===== TEXT SEGMENT

Pohlman
SALT LAKE CITY - Government entities in Utah will still enjoy protection from blockbuster verdicts in personal injury lawsuits, for now, after the state Supreme Court upheld a cap on damages in a case over an infant’s brain injuries.
A 1989 decision invalidating Utah’s then-damages cap can’t be used by trial lawyers to overturn a 2017 version of the law, it held on June 5 while stopping short of declaring the new cap, which only applies to government defendants in lawsuits, constitutional.
Not only was the 1989 decision a divided opinion with no holding on why the damages cap was unconstitutional, but Utah legislators repealed that law before the decision came down and have subsequently modified it at least two more times. The original damages cap that was struck down was $100,000; it is now $745,000 with the potential for higher awards through a special panel.

==========
===== RECORDS SUPPLIED

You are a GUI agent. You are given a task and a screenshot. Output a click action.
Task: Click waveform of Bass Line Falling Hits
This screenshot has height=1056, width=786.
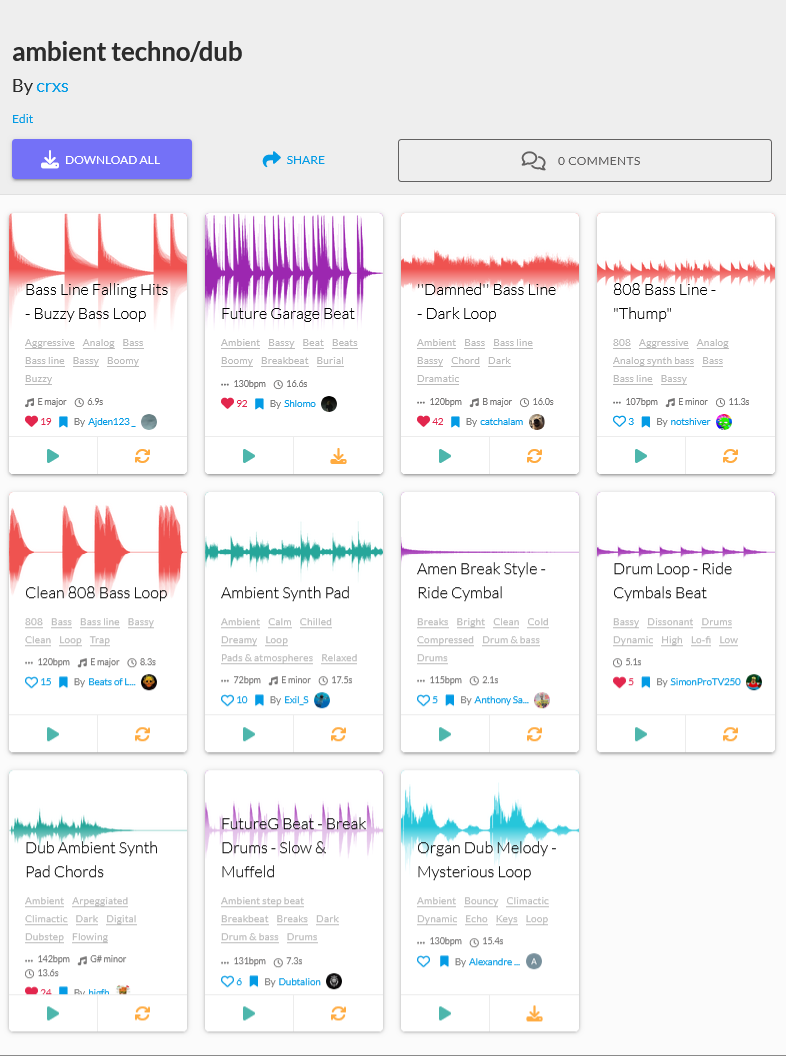(x=98, y=250)
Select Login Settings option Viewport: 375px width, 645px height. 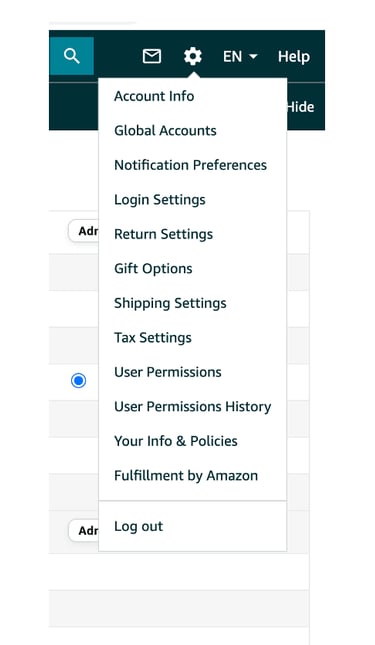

==========

WORK ORDER 1 ::
List every year or calendar date that appears in the article on Utah's cap on damages, giving each one once.
WORK ORDER 2 ::
Pick up the article on Utah's cap on damages after its final sentence and write what comes next.

WRITTEN REPLY 1 ::
1989; 2017; June 5

WRITTEN REPLY 2 ::
“Just as the holding in one case doesn’t automatically apply to a case with different facts, this holding doesn’t automatically apply to a statute with different terms,” the state Supreme Court said in an opinion by Justice Jill M. Pohlman. The high court sent the case back to the trial court for another look at the new cap’s constitutionality.
John and Amelia Tullis sued the University of Utah for medical malpractice after their four-year-old suffered a massive air embolus during surgery in 2019 and was permanently disabled with severe brain damage. The Tullises sought more than $22 million for pain, suffering and future medical expenses.
The University of Utah sought partial summary judgment capping its potential liability at the $745,200 limit under the 2017 law. Salt Lake County Judge Adam Mow denied the motion, citing Condemarin v. University Hospital, the 1989 Utah Supreme Court decision that found an earlier damages cap unconstitutional.
Utah argued Condemarin wasn’t relevant because it was a plurality decision with no controlling theory of why the damages cap was unconstitutional. The decision also reversed the traditional assumption that a statute is constitutional by requiring the defendants to prove it was constitutional. Finally, the legislature passed an entirely new damages cap law in 2004.
Judge Mow disagreed, ruling Condemarin “remains good law.”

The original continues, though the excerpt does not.